Summary: CVE-2011-2717 dhcpv6: insufficient checking of DHCP options
Product: [Other] Security Response Reporter: Tomas Hoger <thoger>
Component: vulnerabilityAssignee: Red Hat Product Security <security-response-team>
Status: CLOSED WONTFIX QA Contact:
Severity: medium Docs Contact:
Priority: medium    
Version: unspecifiedCC: dcantrell, jpopelka
Target Milestone: ---Keywords: Security
Target Release: ---   
Hardware: All   
OS: Linux   
Whiteboard:
Fixed In Version: Doc Type: Bug Fix
Doc Text:
Story Points: ---
Clone Of: Environment:
Last Closed: 2015-03-06 11:58:19 UTC Type: ---
Regression: --- Mount Type: ---
Documentation: --- CRM:
Verified Versions: Category: ---
oVirt Team: --- RHEL 7.3 requirements from Atomic Host:
Cloudforms Team: --- Target Upstream Version:
Bug Depends On:    
Bug Blocks: 722974    

Description Tomas Hoger 2011-07-25 09:23:45 UTC
A missing DHCP option checking / sanitization flaw was reported for multiple DHCP clients.  This flaw may allow DHCP server to trick DHCP clients to set e.g. system hostname to a specially crafted value containing shell special characters.  Various scripts assume that hostname is trusted, which may lead to code execution when hostname is specially crafted.

This issue was tracked in bug #689832 for ISC dhclient (CVE-2011-0997), which also discussed few other affected clients.  This bug is created to track dhcpv6 separately.

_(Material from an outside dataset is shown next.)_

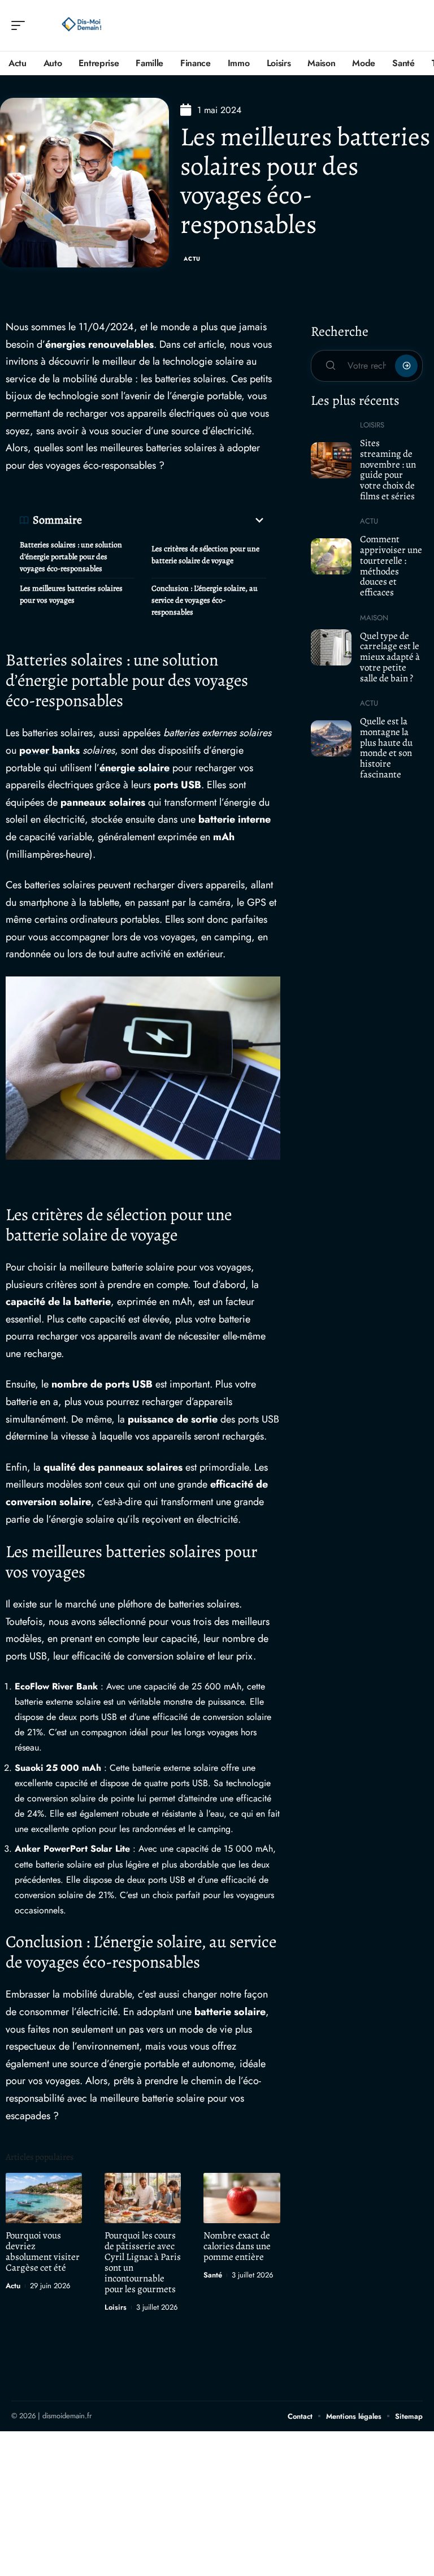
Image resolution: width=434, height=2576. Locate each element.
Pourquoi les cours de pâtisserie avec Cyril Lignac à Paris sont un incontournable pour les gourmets (143, 2262)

The impact for DHCPv6 clients is significantly lower than impact for DHCPv4 clients, as DHCPv6 does not allow passing hostname in the DHCP reply.  DNS domain name search is provided in the DHCPv6 replies.

Comment 1 Tomas Hoger 2011-07-25 10:01:51 UTC
Proposed patch adding check for the domain-search option is attached in the previously mentioned bug #689832:
  https://bugzilla.redhat.com/show_bug.cgi?id=689832#c2

(In reply to comment #0)
> The impact for DHCPv6 clients is significantly lower than impact for DHCPv4
> clients, as DHCPv6 does not allow passing hostname in the DHCP reply.  DNS
> domain name search is provided in the DHCPv6 replies.

There are currently no known good ways to take advantage of the specially-crafted domain name noted as "search" option value in /etc/resolv.conf.  We have inspected various scripts that update resolv.conf file, none of them process existing search value insecurely.

The only problematic use that was identified was in shtool's sh.echo script. This script may possibly use search value as part of the replacement argument to the sed's substitution command.  Special crafted value can result in the sed command execution, which may lead to file overwrite or direct code execution (GNU sed).  This would require shtool's echo to be used with "%d" construct to request expansion to host's domain.  Additionally, domain name extracted from hostname (only when '%h' is used too) or domain value from resolv.conf take precedence over the search value.